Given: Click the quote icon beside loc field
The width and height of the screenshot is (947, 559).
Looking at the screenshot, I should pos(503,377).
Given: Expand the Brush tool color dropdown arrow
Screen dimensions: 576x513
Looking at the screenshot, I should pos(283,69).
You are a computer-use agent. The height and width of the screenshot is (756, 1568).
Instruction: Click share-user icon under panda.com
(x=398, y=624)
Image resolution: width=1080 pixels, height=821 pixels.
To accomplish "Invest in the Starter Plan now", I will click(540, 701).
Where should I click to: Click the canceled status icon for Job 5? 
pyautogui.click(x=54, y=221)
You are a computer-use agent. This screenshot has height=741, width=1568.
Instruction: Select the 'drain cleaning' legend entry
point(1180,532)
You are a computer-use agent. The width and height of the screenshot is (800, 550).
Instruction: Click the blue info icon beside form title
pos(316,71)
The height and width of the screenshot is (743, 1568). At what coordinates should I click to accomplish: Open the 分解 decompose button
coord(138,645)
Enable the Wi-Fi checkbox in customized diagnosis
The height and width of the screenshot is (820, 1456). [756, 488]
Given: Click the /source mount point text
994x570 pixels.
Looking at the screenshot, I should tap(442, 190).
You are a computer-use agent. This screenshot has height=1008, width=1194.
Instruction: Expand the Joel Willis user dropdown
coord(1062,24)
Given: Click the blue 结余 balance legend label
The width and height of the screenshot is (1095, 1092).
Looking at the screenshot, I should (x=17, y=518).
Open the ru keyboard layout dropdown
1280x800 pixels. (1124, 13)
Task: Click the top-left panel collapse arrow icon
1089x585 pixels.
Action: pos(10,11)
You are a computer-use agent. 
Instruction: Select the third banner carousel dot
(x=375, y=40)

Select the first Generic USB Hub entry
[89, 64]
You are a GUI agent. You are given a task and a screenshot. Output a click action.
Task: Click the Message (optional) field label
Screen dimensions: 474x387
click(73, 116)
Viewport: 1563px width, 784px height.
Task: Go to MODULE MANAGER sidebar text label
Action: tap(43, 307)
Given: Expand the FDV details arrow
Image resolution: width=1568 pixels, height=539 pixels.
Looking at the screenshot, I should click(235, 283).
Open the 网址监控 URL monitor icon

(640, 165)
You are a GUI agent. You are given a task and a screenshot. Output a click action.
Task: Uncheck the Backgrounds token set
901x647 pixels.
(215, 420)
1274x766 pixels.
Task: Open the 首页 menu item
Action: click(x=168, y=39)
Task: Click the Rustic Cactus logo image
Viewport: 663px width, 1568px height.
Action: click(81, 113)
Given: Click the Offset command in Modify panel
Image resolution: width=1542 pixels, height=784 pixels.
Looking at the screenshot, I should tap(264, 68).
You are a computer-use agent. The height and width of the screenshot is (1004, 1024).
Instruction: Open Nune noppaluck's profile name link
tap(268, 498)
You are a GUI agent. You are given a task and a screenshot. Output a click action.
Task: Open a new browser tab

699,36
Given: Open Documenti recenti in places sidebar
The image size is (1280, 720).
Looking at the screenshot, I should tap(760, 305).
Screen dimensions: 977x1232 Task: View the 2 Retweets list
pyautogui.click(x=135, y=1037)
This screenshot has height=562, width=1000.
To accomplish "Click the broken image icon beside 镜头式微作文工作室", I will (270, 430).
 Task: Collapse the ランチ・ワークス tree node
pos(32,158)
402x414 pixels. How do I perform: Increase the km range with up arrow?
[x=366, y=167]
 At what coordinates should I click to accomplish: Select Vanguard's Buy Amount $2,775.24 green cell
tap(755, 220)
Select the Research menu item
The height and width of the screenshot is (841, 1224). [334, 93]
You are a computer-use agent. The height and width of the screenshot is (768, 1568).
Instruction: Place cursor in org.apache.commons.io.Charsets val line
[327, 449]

━━━━━━

Objective = Please reproduce the data exactly, from the line containing "This screenshot has height=562, width=1000." through the line containing "The height and width of the screenshot is (841, 1224).".

Problem solution =
This screenshot has height=562, width=1000.
To accomplish "Click the broken image icon beside 镜头式微作文工作室", I will (270, 430).
 Task: Collapse the ランチ・ワークス tree node
pos(32,158)
402x414 pixels. How do I perform: Increase the km range with up arrow?
[x=366, y=167]
 At what coordinates should I click to accomplish: Select Vanguard's Buy Amount $2,775.24 green cell
tap(755, 220)
Select the Research menu item
The height and width of the screenshot is (841, 1224). [334, 93]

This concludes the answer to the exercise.